I look between the two of them, ready to listen to things that can put us away forever. Their feet are planted firmly on the ground. Their eyes are on me.
They’re here to stay.
“I brought a jar of jam, as a first date gift. We went to this dumpling place in Oakcreek. After we ordered, I gave him the jam and he asked me if I really made it, or if I bought it and put my label on it since,” I pause, breaking out my finger quotes to send home the sentiment. Because Justin Blockland absolutely said this, verbatim. “Women these days are better at pretending than actually doing.”
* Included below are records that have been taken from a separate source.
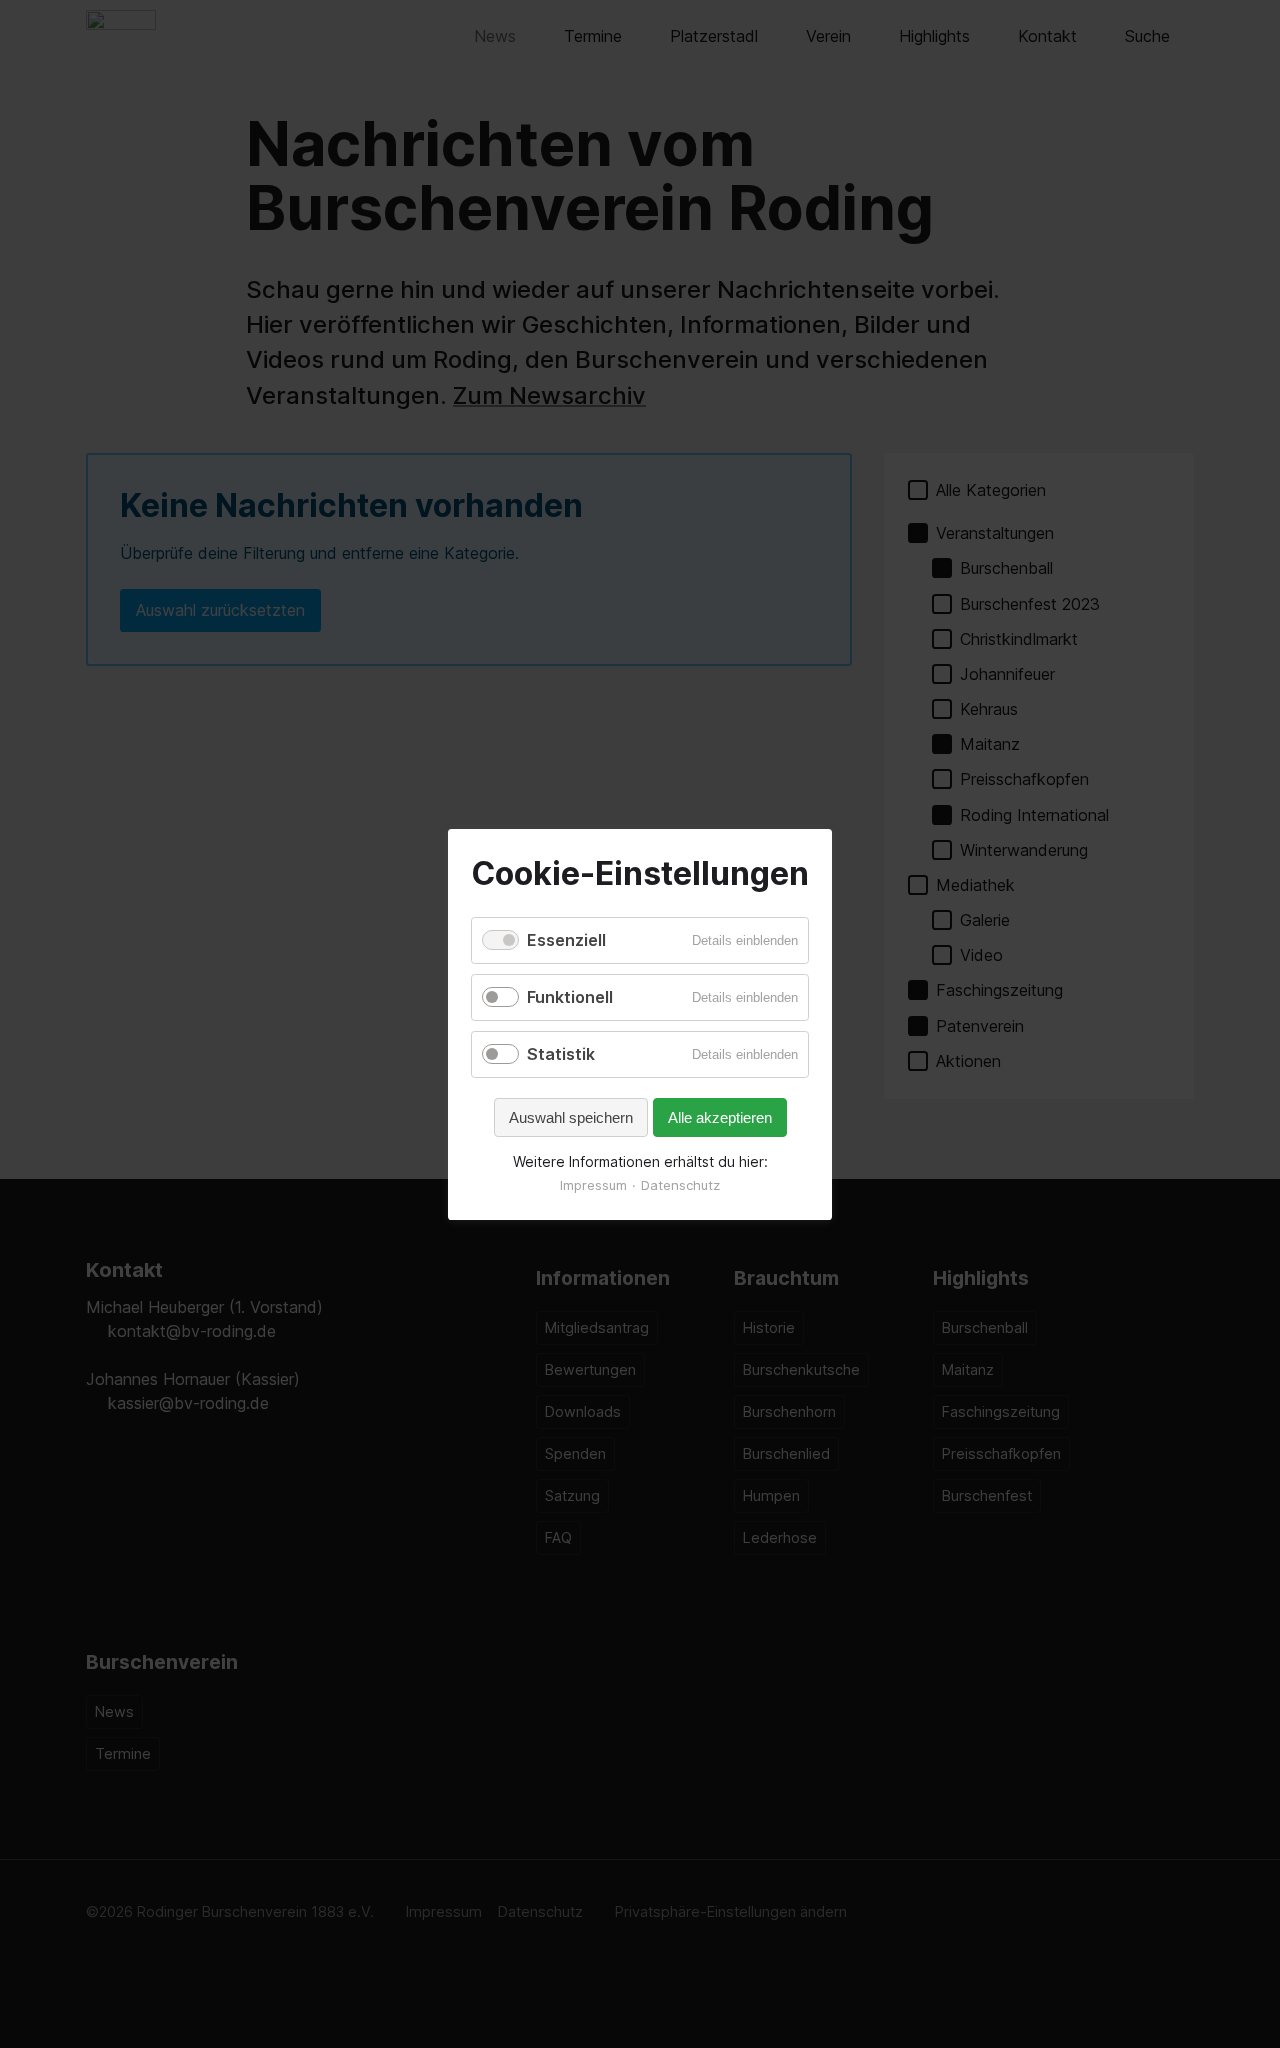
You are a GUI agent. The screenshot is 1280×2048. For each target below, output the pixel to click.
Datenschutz (680, 1185)
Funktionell (570, 997)
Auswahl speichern (571, 1117)
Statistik (561, 1054)
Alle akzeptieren (720, 1117)
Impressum (593, 1185)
Dash’s breath hisses through his teeth as Sterling rolls his eyes. “He wasn’t joking,” I add, not defensively but more so, in the way the world has trained me to always explain. The world wants answers from women, lots of them, no matter what asinine thing a man says or does to her. We must give logical reasons in the face of illogical trash. Always.
“I’m sure he wasn’t,” Dash adds quickly, reminding me there’s no scrutiny here. Not in these four walls, and not with these two men.
“I told him I indeed made the jam. And he told me that he once dated a woman who lied about being a bartender to look more attractive to him, and that he hoped I wasn’t doing the same thing. Then he joked he was going to take me home and put me over the stove, or chain me to it, and force me to make jam, to see if I was honest or not.”
“That’s… fucking weird,” Sterling says, causing a deep-seated giggle to break free from my chest.